Tunica molesta
A tunica molesta (Latin for "annoying shirt") was a tunic impregnated with pitch and other flammable substances such as naphtha or resin. This was put upon the victim while the neck of the victim was fixed to a stake with an iron collar. It was then ignited, burning the victim alive. 

Capital punishments commonly took place during the gladiator games in the Amphitheatre, at lunchtime, when all forms of public executions, including death by crematio, were carried out. Execution by burning was often part of a dramatic performance of Graeco-Roman mythology. Dramas that contained conflict between good and evil were seen as morally uplifting, and public executions of convicted criminals were believed to doubly improve virtue by providing a real life deterrent. By the second half of the first century, evidence for executions as public spectacle is particularly strong. Afterwards, the charred corpse was dragged by a hook throughout the arena for spectators to see. 

It is also a form of a Shirt of Flame later used in death by burning as described in Foxe's Book of Martyrs.

Origins
Homicidal violence and the blood sports that became the gladiator games have a long history. In early societies, the violence of blood sports and the sacred are linked, often occurring together in sacred contexts such as funerals. In Rome, spectacles originally put on for the funerals of important people, called munera, might have included plays, chariot races and combat sports.

====================

WHAT TO WORK ON: Give back everything in the tunica molesta passage from "Capital punishments commonly" down to "Book of Martyrs.", copied word for word.

DATASET CONTENT:

====================

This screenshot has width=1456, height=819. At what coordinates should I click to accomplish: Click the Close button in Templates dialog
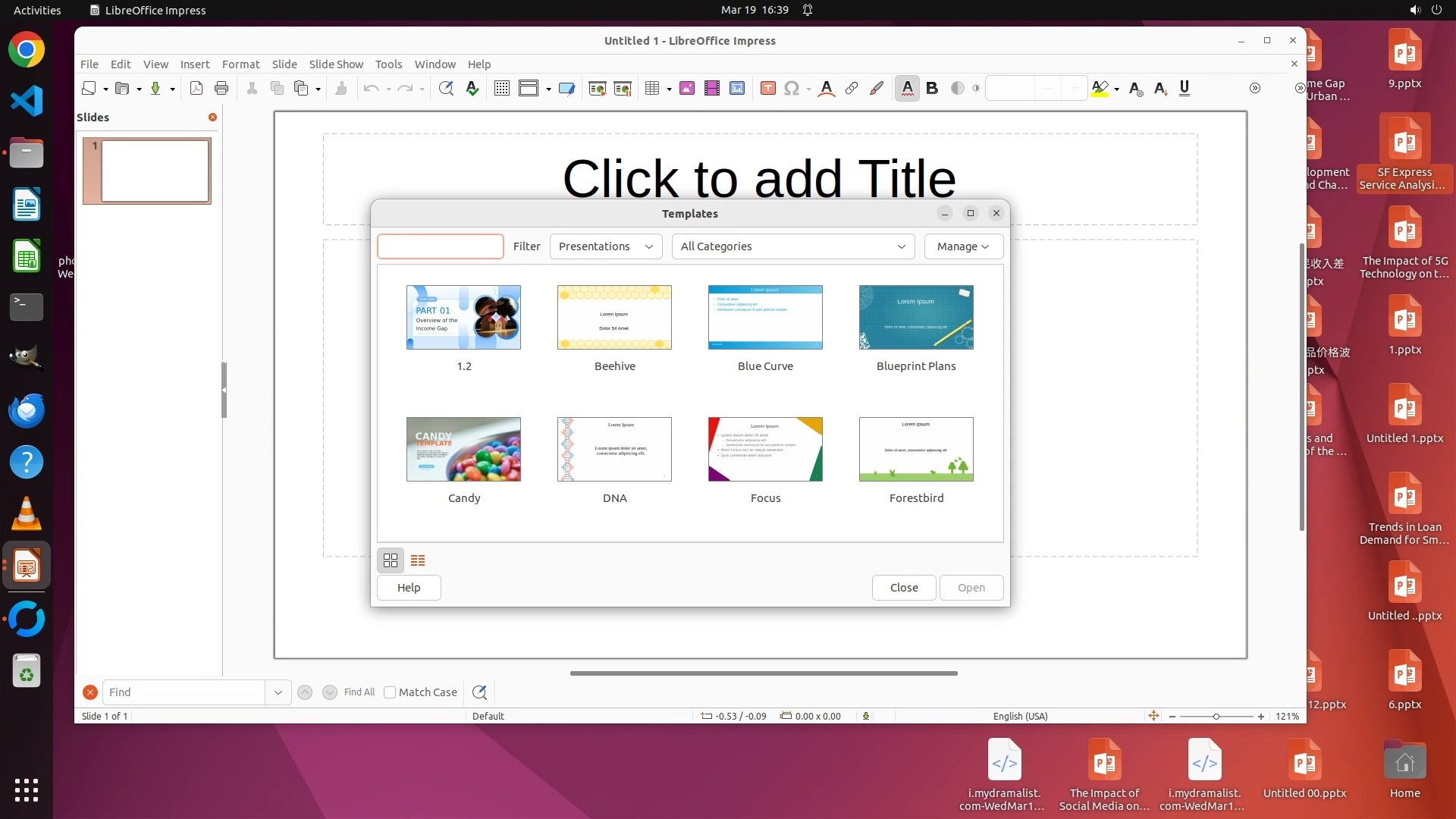click(903, 588)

====================

RESULT BELOW:
Capital punishments commonly took place during the gladiator games in the Amphitheatre, at lunchtime, when all forms of public executions, including death by crematio, were carried out. Execution by burning was often part of a dramatic performance of Graeco-Roman mythology. Dramas that contained conflict between good and evil were seen as morally uplifting, and public executions of convicted criminals were believed to doubly improve virtue by providing a real life deterrent. By the second half of the first century, evidence for executions as public spectacle is particularly strong. Afterwards, the charred corpse was dragged by a hook throughout the arena for spectators to see. 

It is also a form of a Shirt of Flame later used in death by burning as described in Foxe's Book of Martyrs.